Question

LuLuLime (LLL) is a company that sells modern equipment. To purchase a new equipment for your...

LuLuLime (LLL) is a company that sells modern equipment. To purchase a new equipment for your company from LLL, you as a financial manager have narrowed down two equipment models which meet your performance requirements equally. However, the schedule of payments of two models are different.

Model A requires yearly payment of $15,000 for 5 years with the first payment to be made today.

Model B requires yearly payment of $15,500 for 5 years with the first payment to be made end of year 1.

Given yearly interest rate of 5.5%, which model would you recommend to purchase and why?

Homework Answers

Answer #1

Present Value of Model A

P = Yearly payment = $15,000

n = 5 years

r = interest rate = 5.5%

Present Value of the payments = P + [P * [1 - (1+r)^-(n-1)] / r]

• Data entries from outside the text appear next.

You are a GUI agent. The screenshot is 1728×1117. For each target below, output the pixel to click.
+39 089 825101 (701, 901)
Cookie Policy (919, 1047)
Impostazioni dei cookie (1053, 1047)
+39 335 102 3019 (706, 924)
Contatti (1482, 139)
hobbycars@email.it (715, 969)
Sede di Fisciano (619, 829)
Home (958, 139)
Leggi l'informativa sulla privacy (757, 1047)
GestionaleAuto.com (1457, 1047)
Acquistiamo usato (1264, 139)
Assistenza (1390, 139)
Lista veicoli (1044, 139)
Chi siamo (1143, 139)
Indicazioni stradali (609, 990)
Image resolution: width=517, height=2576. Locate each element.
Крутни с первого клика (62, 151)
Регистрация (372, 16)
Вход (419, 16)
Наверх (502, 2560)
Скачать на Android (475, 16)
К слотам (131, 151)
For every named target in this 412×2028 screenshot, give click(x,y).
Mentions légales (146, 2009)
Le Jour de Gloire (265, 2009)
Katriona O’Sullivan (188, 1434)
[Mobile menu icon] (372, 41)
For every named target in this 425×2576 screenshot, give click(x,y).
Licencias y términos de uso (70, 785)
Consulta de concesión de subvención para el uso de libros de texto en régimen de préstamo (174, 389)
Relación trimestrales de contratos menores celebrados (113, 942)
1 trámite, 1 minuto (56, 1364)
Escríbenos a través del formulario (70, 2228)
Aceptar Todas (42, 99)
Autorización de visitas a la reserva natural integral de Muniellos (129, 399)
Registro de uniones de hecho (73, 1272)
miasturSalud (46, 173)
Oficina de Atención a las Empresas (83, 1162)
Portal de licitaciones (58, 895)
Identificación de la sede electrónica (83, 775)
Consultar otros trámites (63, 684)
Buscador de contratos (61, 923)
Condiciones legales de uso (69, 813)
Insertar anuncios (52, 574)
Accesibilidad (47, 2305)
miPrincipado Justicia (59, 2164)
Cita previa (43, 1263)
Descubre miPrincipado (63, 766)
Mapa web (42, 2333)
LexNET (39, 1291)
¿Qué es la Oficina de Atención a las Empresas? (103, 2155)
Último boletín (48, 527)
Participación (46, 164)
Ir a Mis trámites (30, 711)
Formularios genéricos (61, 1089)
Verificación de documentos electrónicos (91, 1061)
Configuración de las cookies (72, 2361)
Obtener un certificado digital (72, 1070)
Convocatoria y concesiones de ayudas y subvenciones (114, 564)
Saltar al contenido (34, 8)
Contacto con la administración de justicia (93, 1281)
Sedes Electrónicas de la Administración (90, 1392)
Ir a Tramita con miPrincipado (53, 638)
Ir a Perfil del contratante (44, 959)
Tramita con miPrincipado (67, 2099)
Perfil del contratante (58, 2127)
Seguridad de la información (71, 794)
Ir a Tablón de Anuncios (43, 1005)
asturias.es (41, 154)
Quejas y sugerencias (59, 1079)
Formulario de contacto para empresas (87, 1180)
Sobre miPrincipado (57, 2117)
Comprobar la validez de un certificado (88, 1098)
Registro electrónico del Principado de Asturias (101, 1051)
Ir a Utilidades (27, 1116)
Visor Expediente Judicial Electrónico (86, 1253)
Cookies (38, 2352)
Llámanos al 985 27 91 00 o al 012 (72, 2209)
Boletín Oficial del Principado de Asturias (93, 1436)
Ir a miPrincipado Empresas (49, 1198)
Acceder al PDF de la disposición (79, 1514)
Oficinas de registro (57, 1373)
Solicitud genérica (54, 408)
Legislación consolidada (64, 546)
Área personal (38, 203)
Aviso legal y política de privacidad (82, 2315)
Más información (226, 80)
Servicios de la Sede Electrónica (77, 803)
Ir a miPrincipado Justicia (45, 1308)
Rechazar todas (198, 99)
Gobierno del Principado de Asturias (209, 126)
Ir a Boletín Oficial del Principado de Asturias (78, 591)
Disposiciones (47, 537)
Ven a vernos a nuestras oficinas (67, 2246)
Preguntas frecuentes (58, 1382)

= $15,000 + [$15,000 * [1 - (1+5.5%)^-(5-1)] / 5.5%]

= $15,000 + [$15,000 * 0.192783257 / 0.055]

= $15,000 + $52,577.252

= $67,577.252

Present value of payments for Model A is $67,577.25

Present Value of Model B

P = Yearly payment = $15,500

n = 5 years

r = interest rate = 5.5%

Present Value of the payments = [P * [1 - (1+r)^-(n-1)] / r]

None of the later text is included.